Bernard anticipates our resistance to Christ’s coming with power into our hearts; he writes:

 “In case someone should think I am making this up, listen to what our Lord himself says.”  And here Bernard quotes from St. John’s Gospel:  “Those who love me will keep my word, and my Father will love them, and we will come… and make our home with them” (John 14:23).  

Though we tend to resist Jesus’ coming with power into our lives, Bernard has every confidence that we can do the very practical thing that John suggests will overcome our resistance, which is to “keep God’s word.”  Bernard writes:  

Keep God’s word in this way. Let it enter into your very being, allow it to take possession of your desires, let it become of your whole way of life.

“Let” God’s word enter; “allow” God’s word to take possession; “let” God’s word become our whole way of life.  The result of letting and allowing God’s word to “enter into our very being” and to “take possession of our whole way of life,”  Bernard says, is “rest and consolation.”  He writes:

Because this coming lies between the other two, it is like a road on which we travel from the first coming to the last.  In the first, Christ was our redemption; in the last, he will appear as our life; in this middle coming, he is our rest and consolation.

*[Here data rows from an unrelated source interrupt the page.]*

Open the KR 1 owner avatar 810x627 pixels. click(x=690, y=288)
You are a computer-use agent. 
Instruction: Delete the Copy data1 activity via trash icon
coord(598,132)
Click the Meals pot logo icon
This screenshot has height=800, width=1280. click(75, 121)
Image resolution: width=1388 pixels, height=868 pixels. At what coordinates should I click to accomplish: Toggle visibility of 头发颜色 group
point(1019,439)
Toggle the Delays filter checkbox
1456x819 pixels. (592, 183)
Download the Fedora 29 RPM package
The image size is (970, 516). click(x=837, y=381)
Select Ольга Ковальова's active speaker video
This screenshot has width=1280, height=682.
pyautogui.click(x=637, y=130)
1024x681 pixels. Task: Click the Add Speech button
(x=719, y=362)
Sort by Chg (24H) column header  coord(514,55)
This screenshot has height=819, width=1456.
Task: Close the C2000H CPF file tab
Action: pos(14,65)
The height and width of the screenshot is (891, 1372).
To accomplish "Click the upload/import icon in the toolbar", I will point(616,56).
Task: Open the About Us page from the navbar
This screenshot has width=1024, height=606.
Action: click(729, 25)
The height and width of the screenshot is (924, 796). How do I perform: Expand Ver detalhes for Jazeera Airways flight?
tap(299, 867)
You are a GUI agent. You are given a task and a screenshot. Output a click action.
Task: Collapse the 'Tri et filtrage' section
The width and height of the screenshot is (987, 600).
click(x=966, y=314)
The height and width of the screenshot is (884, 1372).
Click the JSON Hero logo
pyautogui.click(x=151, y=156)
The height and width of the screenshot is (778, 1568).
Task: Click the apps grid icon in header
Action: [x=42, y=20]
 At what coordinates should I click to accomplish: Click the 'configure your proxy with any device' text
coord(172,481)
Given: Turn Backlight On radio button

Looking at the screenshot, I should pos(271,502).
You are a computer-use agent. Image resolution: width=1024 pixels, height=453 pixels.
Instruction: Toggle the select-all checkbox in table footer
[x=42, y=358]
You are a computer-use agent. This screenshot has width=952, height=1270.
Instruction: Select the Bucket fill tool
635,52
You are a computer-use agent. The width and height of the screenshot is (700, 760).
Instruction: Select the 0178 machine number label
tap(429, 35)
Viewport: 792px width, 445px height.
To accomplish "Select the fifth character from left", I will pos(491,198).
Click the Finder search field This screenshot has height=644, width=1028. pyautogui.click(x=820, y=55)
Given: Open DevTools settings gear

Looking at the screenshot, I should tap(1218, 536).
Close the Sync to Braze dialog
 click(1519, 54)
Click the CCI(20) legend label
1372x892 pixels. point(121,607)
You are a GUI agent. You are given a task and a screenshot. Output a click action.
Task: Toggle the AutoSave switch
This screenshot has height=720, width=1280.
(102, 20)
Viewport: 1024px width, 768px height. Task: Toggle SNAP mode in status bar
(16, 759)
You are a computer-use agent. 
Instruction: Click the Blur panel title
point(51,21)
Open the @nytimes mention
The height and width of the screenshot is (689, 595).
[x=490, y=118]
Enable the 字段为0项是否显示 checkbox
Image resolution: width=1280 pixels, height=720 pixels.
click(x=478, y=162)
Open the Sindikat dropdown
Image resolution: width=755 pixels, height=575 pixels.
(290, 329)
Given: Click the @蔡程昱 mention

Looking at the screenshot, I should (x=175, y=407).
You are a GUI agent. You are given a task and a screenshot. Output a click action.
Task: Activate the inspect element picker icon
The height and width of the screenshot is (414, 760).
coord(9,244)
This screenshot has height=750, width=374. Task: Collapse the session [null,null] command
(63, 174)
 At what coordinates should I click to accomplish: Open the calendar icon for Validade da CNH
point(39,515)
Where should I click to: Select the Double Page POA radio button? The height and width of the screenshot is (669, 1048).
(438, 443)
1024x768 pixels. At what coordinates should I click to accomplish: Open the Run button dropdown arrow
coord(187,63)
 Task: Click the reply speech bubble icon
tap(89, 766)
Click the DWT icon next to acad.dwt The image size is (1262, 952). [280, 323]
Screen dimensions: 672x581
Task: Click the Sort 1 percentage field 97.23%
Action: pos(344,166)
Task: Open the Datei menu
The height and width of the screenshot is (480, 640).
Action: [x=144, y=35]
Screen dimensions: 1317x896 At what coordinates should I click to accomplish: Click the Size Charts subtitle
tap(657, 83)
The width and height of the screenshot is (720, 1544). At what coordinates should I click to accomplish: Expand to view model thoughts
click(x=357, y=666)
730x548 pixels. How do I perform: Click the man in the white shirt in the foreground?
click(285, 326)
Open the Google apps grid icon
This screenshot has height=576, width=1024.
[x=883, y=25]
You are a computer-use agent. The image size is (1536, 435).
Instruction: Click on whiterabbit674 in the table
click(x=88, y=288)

I can’t tell you how many people, when I ask, “What are you looking for?” tell me that they seek “inner peace.”  My hunch is that we all are looking for “inner peace,” we all seek what Bernard calls “rest and consolation.”  The road to inner peace(according to Bernard) is:  “Let God’s word enter into your very being, allow it to take possession of your desires, let it become your whole way of life.”

The first coming of the Lord that we celebrate this evening offers images for how we can travel Bernard’s road to inner peace: “There was no place for them in the inn,” writes Luke – can we make space to let Jesus in?  “There were shepherds… keeping watch over their flocks by night” – might we keep watch for Jesus?  “Do not be afraid,” said the angels to the shepherds – if, when the Lord knocks at the door of our hearts, we are afraid and want to resist, can we hear the angels speak to us, “Do not be afraid?”  “So the shepherds went with haste and found Mary and Joseph, and the child lying in the manger” – might we hasten toward Jesus?  “And Mary treasured all these words and pondered them in her heart” – might we learn to treasure and ponder Jesus’ word?

Bernard knows how much our lives depend on Jesus’ word – “Remember to eat your bread,”says Bernard – that is, to take in Jesus’ word – “or your heart will wither away.”  I pray that we do not let our hearts wither away, but that we take in his word – his word in scripture and in the sacraments, his word that comes with power. For as we “eat” this “bread” – as we let Jesus’ word enter in and become our whole way of life – “it will fill our souls with richness and strength,”promises Bernard.  And our Lord’s “middle coming,” his coming into our hearts, will be our rest and consolation.  For it is in Jesus – and only in Jesus, who made us and for whom we are made – [it is in Jesus] that our hearts can find inner peace.